__Instructions for the task__
Could you print the stretch of lines below from the one with "Given: Open the On-Premises text link" through the one with "Toggle the SEOquake switch off", exactly as they stand and without any pictures?

__Data records__
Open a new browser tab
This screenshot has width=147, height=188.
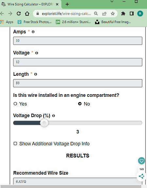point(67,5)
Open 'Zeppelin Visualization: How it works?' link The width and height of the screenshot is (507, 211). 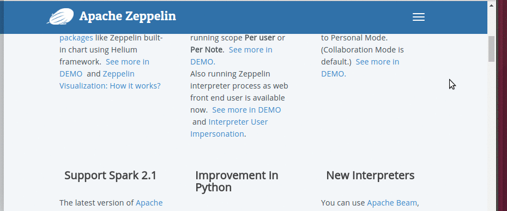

--

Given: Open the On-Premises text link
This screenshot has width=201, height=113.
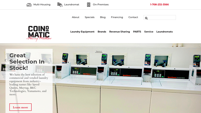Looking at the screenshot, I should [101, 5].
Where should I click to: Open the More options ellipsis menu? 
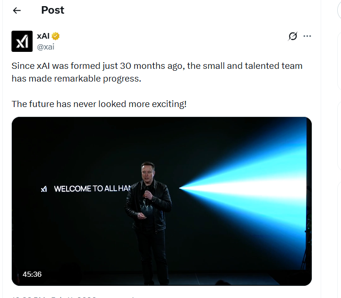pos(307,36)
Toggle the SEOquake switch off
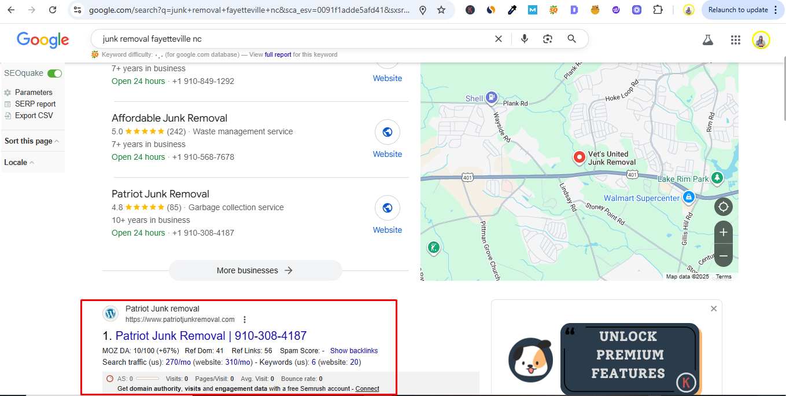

...

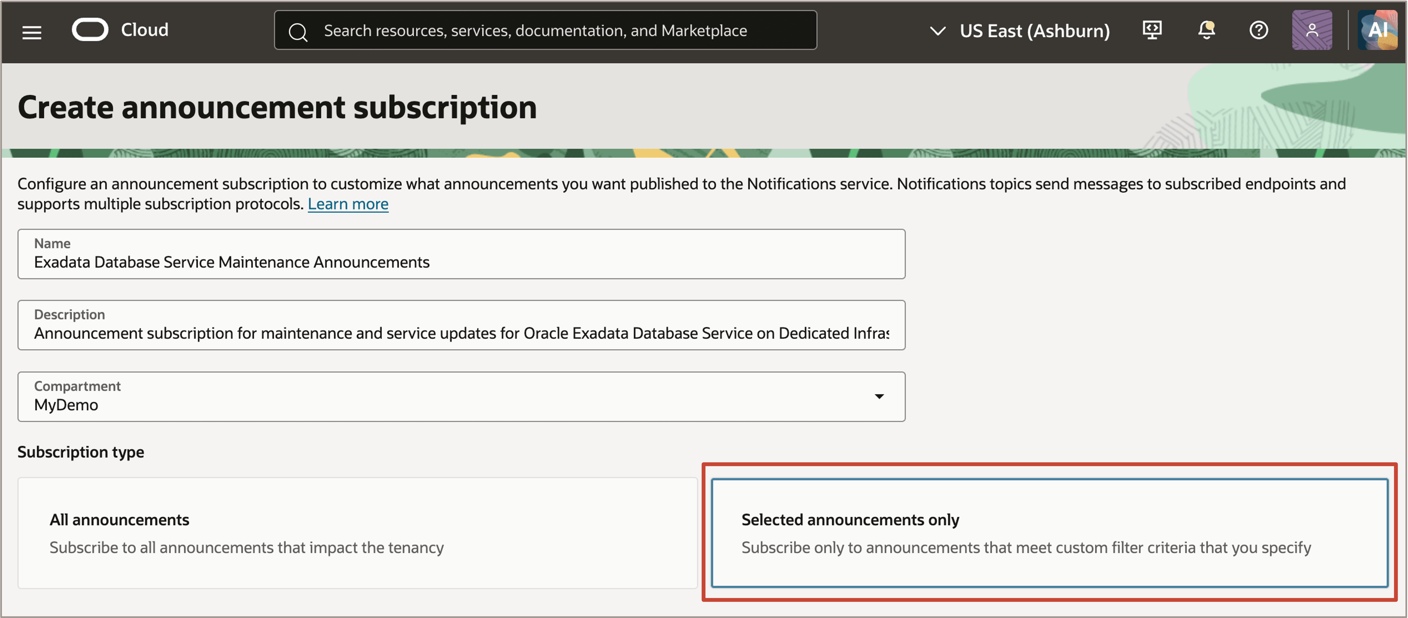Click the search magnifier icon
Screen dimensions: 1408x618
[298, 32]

__Worked solution__
Given: Open the On-Premises text link
This screenshot has width=201, height=113.
Looking at the screenshot, I should [101, 5].
Where should I click to: Open the More options ellipsis menu? 
pos(307,36)
Toggle the SEOquake switch off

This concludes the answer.